How U.S. graduation rates compare with the rest of the world

Posted: November 4, 2011 in Current Affairs, Education, Education, Pakistan, Pakistan Government, Pakistani Education System, Pakistani Nation, Pakistani Youth, Patriotism, Provincialism, Terrorism, Uncategorized


Education that help Nations grow


25%

Twenty-five percent of Americans that start high school do not graduate. Entering the workforce without a high school diploma means an unemployment rate three-and-a-half times the rate of those with a college degree. And for those who do find full-time work, they on average earn less than half of what a college graduate makes each year.

30%

Thirty percent of high school graduates do not go on to college right after graduation. In the workforce, a high school graduate earns on average more than someone without a diploma, but still only 60 percent of what a college graduate makes each year.

43%

Forty-three percent of students who start college will not graduate in 6 years. Women graduate at a six-percent-higher rate than men within six years, and outnumber men in higher education by a ratio of 3-to-2.

How does this compare with other countries? In 2008, the U.S. high school graduation rate was lower than the rates of the United Kingdom, Switzerland, Norway, South Korea, Japan, Italy, Ireland, Germany, Finland and Denmark. That same year, the U.S. was the only developed nation where a higher percent of 55- to 64-year-olds than 25- to 34-year-olds had graduated from high school.

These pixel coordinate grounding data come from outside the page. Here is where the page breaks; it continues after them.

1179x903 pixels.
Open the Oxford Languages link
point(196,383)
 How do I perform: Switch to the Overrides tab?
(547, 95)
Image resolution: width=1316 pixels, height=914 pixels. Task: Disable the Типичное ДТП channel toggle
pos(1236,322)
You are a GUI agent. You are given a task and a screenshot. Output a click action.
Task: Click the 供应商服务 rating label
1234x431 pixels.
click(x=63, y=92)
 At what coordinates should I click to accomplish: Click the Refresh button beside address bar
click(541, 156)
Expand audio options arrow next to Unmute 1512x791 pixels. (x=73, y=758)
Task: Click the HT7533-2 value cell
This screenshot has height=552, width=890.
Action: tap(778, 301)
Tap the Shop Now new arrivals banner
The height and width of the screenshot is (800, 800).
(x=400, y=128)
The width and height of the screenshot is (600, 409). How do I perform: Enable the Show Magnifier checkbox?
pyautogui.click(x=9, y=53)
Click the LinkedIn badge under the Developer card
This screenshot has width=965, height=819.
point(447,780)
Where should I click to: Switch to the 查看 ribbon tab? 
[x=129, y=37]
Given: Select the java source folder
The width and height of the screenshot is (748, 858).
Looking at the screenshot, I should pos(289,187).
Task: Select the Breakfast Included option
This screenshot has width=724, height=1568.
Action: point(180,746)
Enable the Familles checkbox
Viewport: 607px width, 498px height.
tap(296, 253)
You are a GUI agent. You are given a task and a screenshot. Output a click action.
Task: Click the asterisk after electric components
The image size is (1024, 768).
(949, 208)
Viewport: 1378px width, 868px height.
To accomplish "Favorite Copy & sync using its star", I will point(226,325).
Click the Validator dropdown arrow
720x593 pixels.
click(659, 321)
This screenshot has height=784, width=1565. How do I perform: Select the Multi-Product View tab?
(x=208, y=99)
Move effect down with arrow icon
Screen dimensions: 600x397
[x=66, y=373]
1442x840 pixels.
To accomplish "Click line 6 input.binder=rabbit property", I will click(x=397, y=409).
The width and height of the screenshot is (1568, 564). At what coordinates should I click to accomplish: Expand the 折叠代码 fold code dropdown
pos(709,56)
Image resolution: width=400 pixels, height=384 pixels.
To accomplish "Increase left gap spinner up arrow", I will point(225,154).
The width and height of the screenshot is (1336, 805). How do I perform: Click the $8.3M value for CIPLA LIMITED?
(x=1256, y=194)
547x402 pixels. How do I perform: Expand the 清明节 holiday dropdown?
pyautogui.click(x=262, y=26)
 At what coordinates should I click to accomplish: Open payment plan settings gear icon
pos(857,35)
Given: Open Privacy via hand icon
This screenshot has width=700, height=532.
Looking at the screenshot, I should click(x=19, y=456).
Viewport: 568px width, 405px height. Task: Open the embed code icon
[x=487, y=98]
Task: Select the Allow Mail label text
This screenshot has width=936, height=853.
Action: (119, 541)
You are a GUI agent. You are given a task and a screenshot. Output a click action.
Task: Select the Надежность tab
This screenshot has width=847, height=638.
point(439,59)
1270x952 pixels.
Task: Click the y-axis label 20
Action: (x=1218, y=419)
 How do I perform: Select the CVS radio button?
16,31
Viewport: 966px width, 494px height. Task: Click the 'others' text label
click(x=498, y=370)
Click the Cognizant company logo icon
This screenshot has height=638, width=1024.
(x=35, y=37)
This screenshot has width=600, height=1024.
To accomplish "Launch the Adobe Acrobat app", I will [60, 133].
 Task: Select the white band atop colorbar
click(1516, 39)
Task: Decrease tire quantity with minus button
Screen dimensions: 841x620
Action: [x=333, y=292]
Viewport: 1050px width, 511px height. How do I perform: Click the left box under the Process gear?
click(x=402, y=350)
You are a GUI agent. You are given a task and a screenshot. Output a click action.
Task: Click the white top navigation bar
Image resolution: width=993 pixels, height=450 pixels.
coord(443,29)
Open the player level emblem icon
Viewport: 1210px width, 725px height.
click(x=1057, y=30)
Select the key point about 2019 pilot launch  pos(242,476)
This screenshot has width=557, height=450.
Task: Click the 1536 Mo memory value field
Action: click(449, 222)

What about college? The U.S. once led the world in college graduates. As an example of this, Americans age 55-to-64 still lead their peers in other nations in the portion with college degrees (41 percent). But this number has flat-lined for Americans. In 2008, the same percentage of Americans age 25-to-34 and age 55-to-64 were college graduates.

Meanwhile, other nations have caught up, and some have pulled ahead. Among this younger age group, 25- to 34-year-olds, all of the following nations now have a larger percent of college graduates than the U.S.: Australia, Belgium, Canada, Denmark, France, Ireland, Israel, Japan, South Korea, Luxembourg, New Zealand, Norway, Sweden and the United Kingdom.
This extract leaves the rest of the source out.